Uiteindelijk vallen de kettingen uiteen. Alle individuen die daarbij losraken, worden vrouwelijk; ze bevatten elk één eitje. Mannetjes van een vorige generatie zullen de vrouwtjes bevruchten, die vervolgens een embryo produceren. Maar daarna produceert de ‘moeder’ zelf testikels, waarmee ze de eitjes van andere dieren in de buurt zal bevruchten – en dat alles terwijl het embryo zich in haar lijf blijft ontwikkelen.
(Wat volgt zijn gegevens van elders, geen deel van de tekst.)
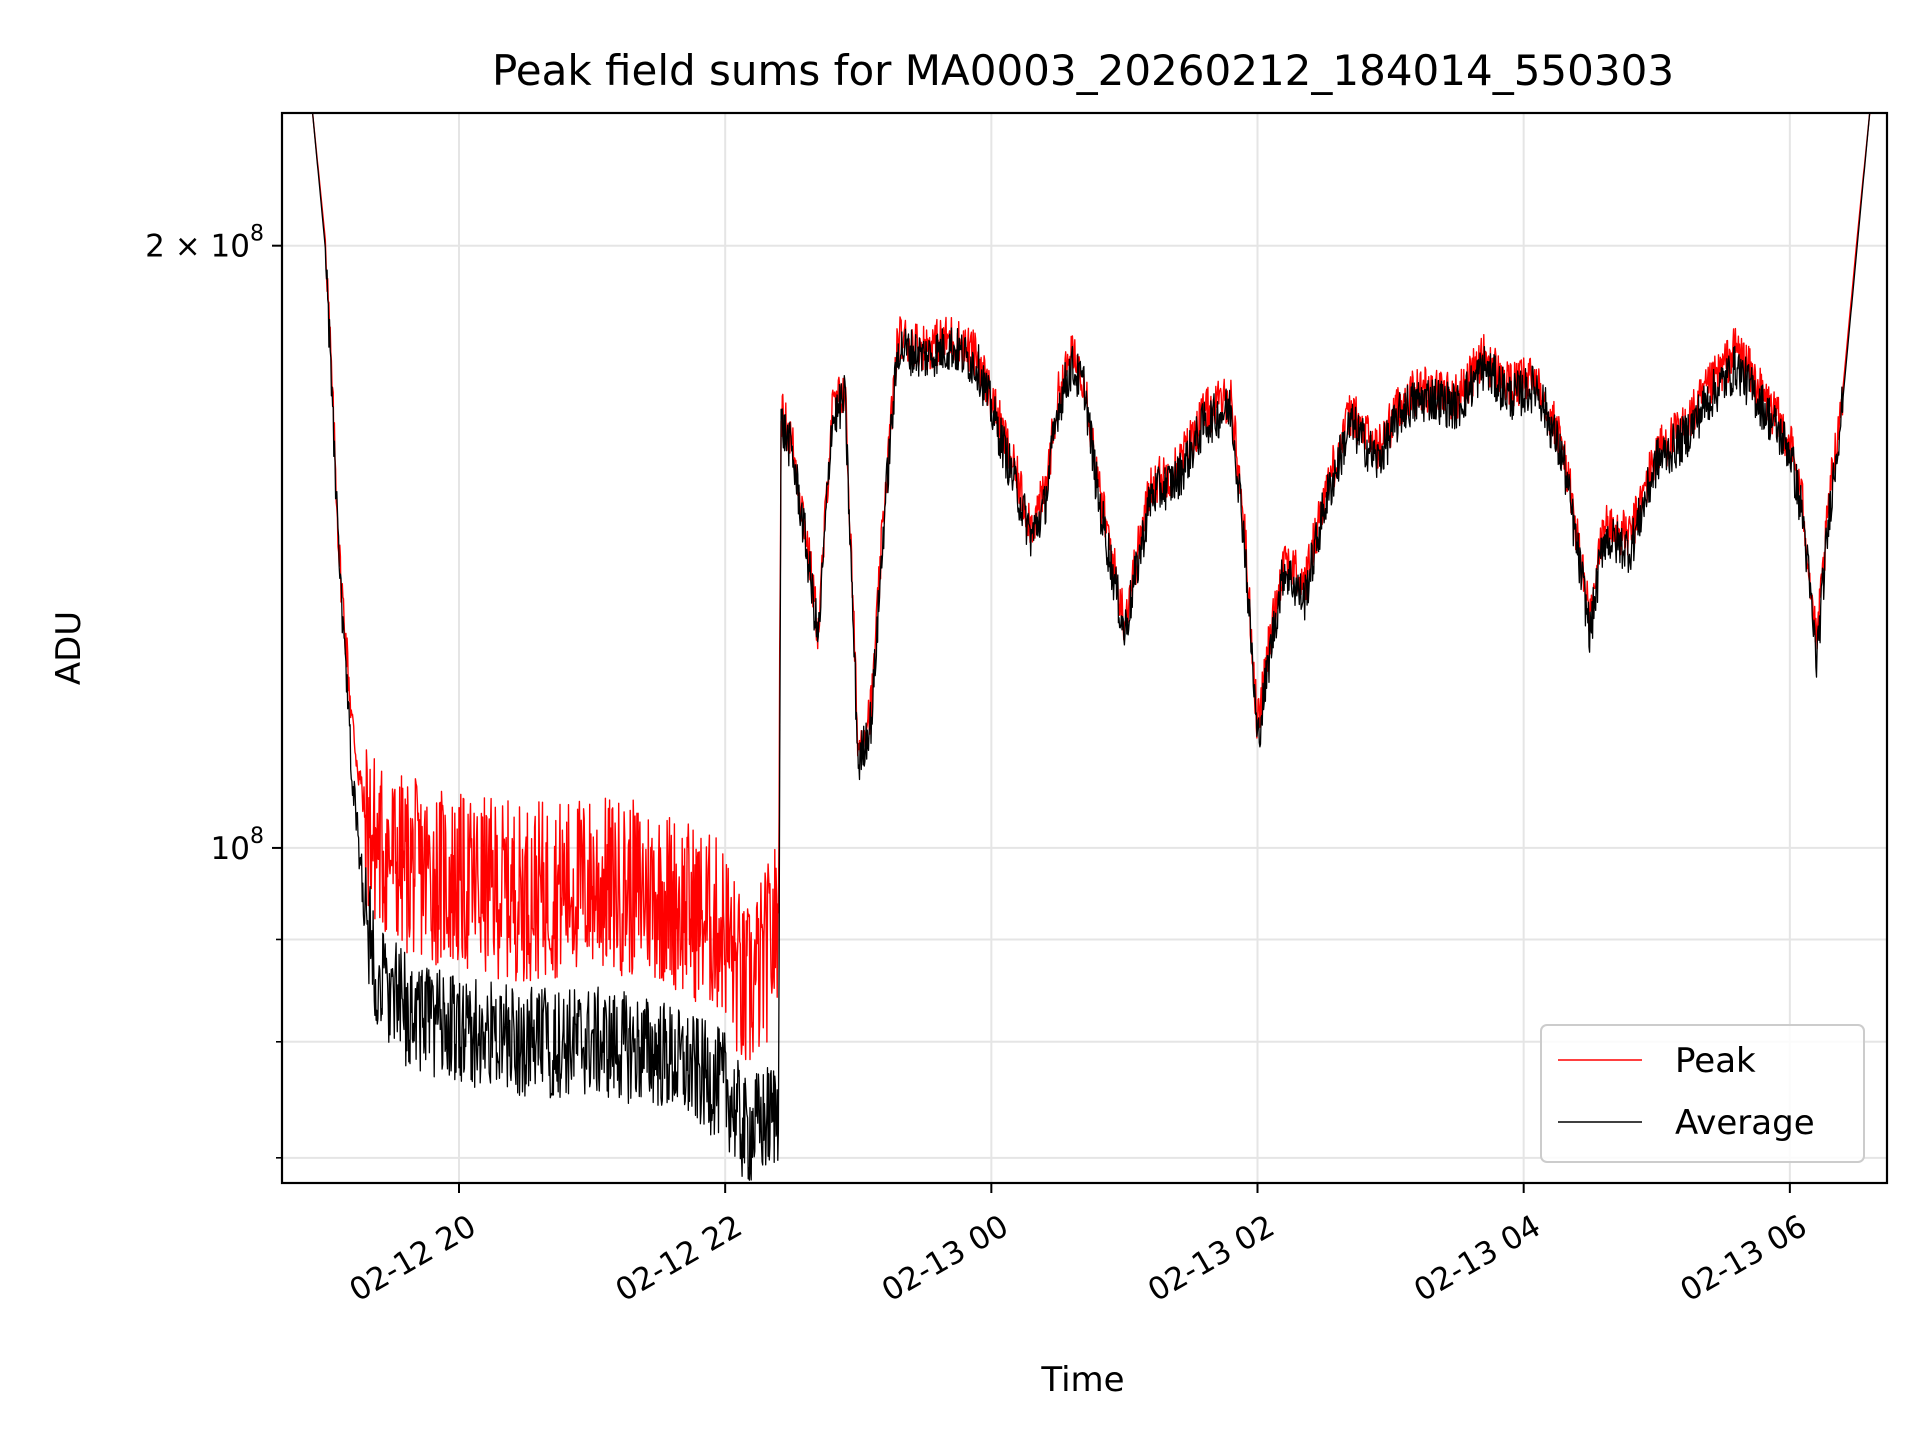 The height and width of the screenshot is (1440, 1920). I want to click on legend: Peak Average, so click(1702, 1094).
Het embryo wordt uiteindelijk uitgescheiden en zal een nieuwe ketting van klonen voortbrengen.

Dit vermogen van Salpidae om te paren en genetisch materiaal van verschillende individuen te combineren, houdt populaties gezond, zegt Madin, terwijl ze zich tegelijkertijd zeer snel kunnen voortplanten door zichzelf te klonen.

Door hun kloongedrag weten Salpidae goed gebruik te maken van algenbloei. De diertjes doen zich te goed aan de algen en scheiden lange kettingen met gekloonde baby’s af. Door al dat eten scheiden ze ook grote ballen met uitwerpselen uit, die snel zinken – in een tempo van een kilometer per dag, aldus Madin.

De uitwerpselballen van Salpidae kunnen een geheim wapen tegen klimaatverandering zijn. De algen die ze verorberen, gebruiken kooldioxide (CO2) uit de atmosfeer om te groeien. Salpidae eten de algen, met inbegrip van het CO2, waarna dit in de uitwerpselballen naar de oceaanbodem zinkt, waar het feitelijk uit de koolstofcyclus wordt verwijderd.

Kortom, Salpidae ‘verpakken’ het CO2 in handzame ballen die erg snel naar de bodem zinken, zegt Bologna. “Het zou een manier kunnen zijn waarop je de hoeveelheid CO2 in de atmosfeer kunt reguleren.”

Madin denkt niet dat Salpidae de groeiende hoeveelheid CO2 in de atmosfeer kunnen bijhouden, maar benadrukt wel dat ze plankton kunnen eten dat veel kleiner is dan de kleinste zeekreeftjes. “Een van de verschijnselen die zich bij de opwarming van de aarde voordoet, is dat het fytoplankton verandert van grotere soorten, zoals diatomeeën, in kleinere soorten: picoplankton”, legt hij uit.

“Nu de oceanen opwarmen, hebben Salpidae mogelijk een concurrentievoordeel”, aldus Madin, omdat ze de zeer kleine planktonsoorten kunnen eten die steeds meer zullen voorkomen.

En dat betekent dat we in de toekomst waarschijnlijk ook meer van deze geleiachtige wezens op het strand zullen aantreffen.